4. Tongariro National Park
Tongariro National Park is one of New Zealand’s most beloved hiking spots, offering visitors an impressive variety of trails to explore. A UNESCO World Heritage Site, Tongariro boasts emerald lakes, steaming craters and old lava flows within its diverse terrain surrounded by majestic mountains, rivers and alpine forests.
Mount Ruapehu, New Zealand’s highest peak, dominates this park. Additionally, there are plenty of hiking tracks and trails throughout Tongariro Alpine Crossing National Park, including one of its iconic ridgelines.
Tongariro National Park is easily accessible by car or bus from Lake Taupo and nearby towns. For a longer stay, Whakapapa Village, situated within the park itself, might be worth considering; it makes an excellent base to explore and is conveniently situated close to the start of the renowned Tongariro Alpine Crossing.
For a longer hike, the Tongariro Northern Circuit is an excellent option. It can take several days to complete and passes through various landscapes from beech forests to stunning Oturere Valley.

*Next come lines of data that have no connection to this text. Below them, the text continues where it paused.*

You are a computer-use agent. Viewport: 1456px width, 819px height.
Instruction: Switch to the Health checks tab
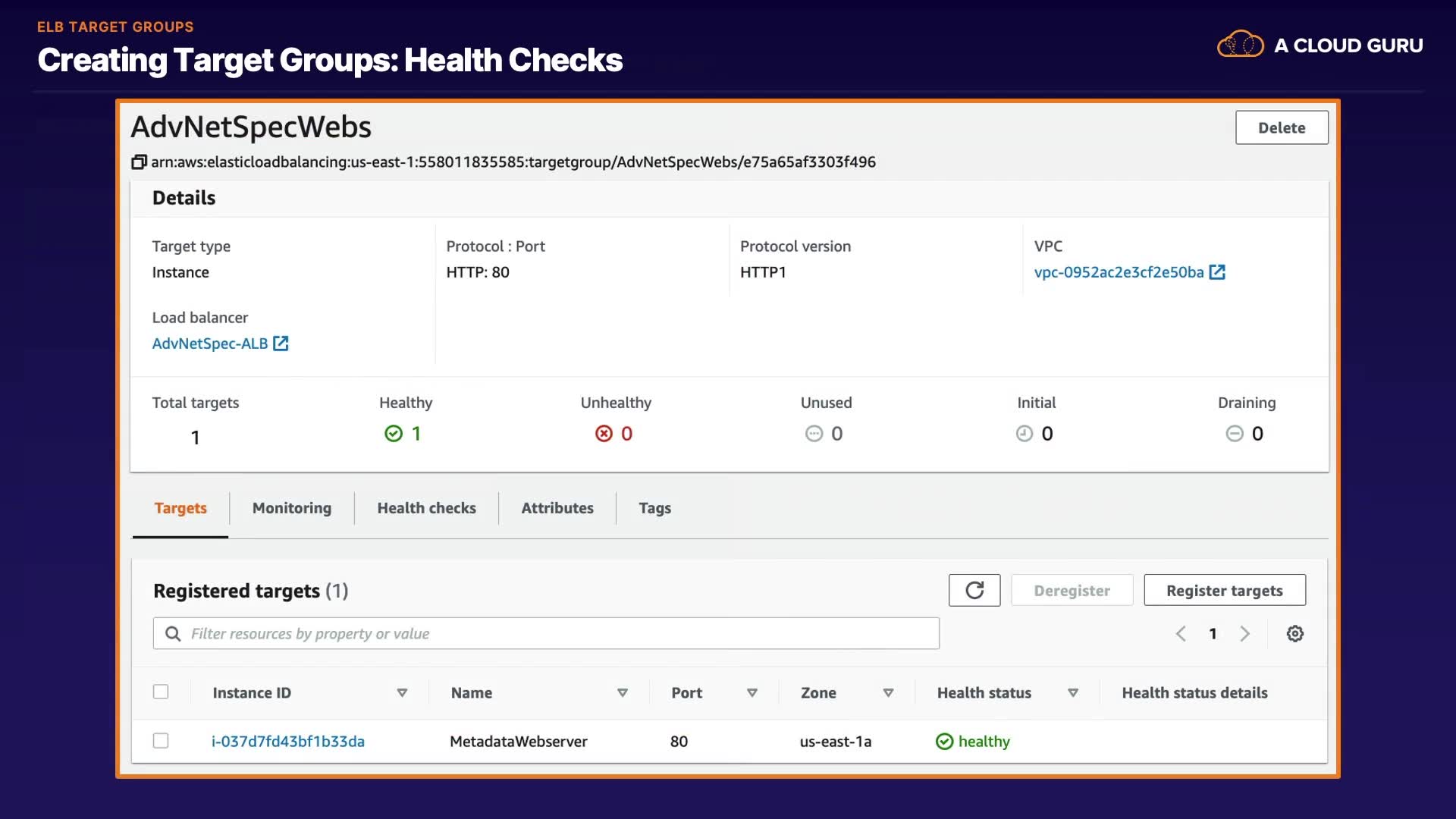pos(426,508)
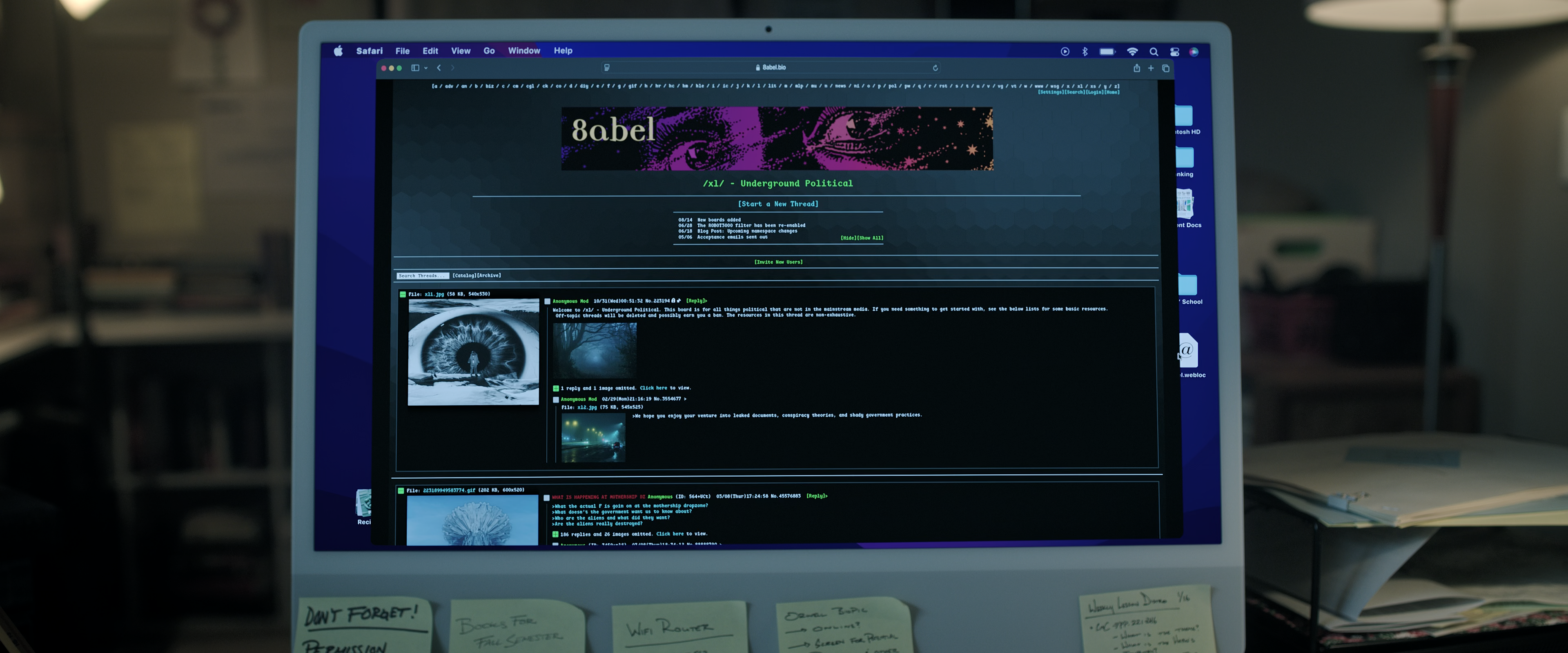Open the View menu
Image resolution: width=1568 pixels, height=653 pixels.
(460, 51)
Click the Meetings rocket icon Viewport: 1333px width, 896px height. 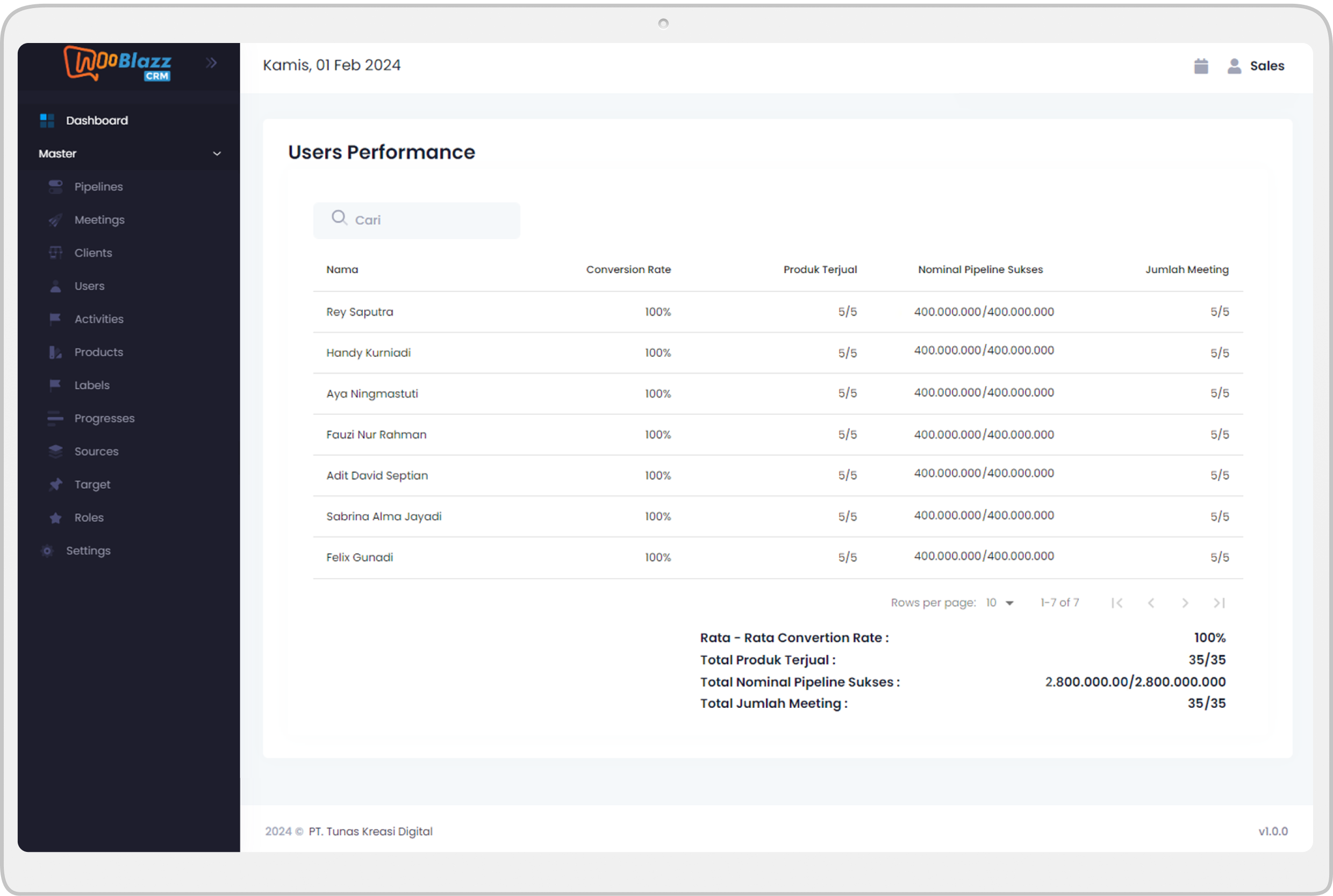pos(55,220)
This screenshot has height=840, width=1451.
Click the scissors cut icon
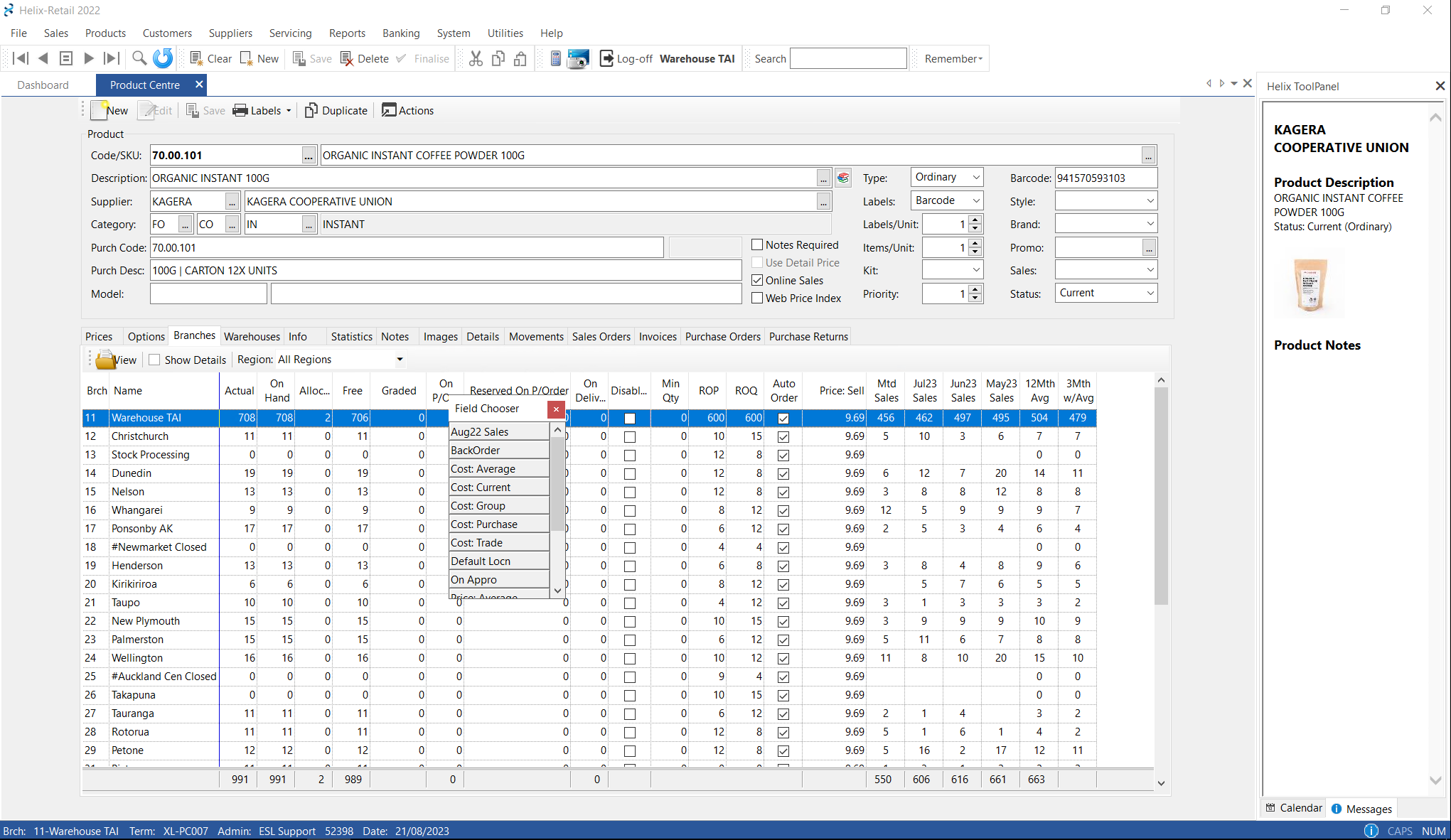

Along the way you’ll see incredible lava formations and if you have time, don’t miss out on visiting Blue Lake!
Visitors to Tongariro National Park should also consider riding the Mount Ruapehu Gondola, an enjoyable attraction that allows you to save on a long hike uphill to the summit. With just 300 meters of elevation gain and stunning views at every turn, taking this gondola is definitely worth trying out!
Alternately, you can take on the Tongariro Alpine Crossing for an exciting one-day trek that traverses various landscapes from steaming craters and old lava flows to hot springs and thermal lakes. This world-famous trek offers not only challenges but also stunning scenery that will leave you with lasting memories.
Weather can change rapidly on the majority of the track, and without shelter you won’t want to get caught without warm clothes for all seasons. Even summer can be chilly at altitude, so make sure you bring along plenty of layers to protect yourself from rain and cold winds.
Tongariro National Park is New Zealand’s oldest and most visited national park, drawing one million visitors annually. Spread across 80,000 hectares, this spectacular collection of volcanic sights has earned Tongariro both cultural and natural UNESCO World Heritage status for its cultural and ecological importance.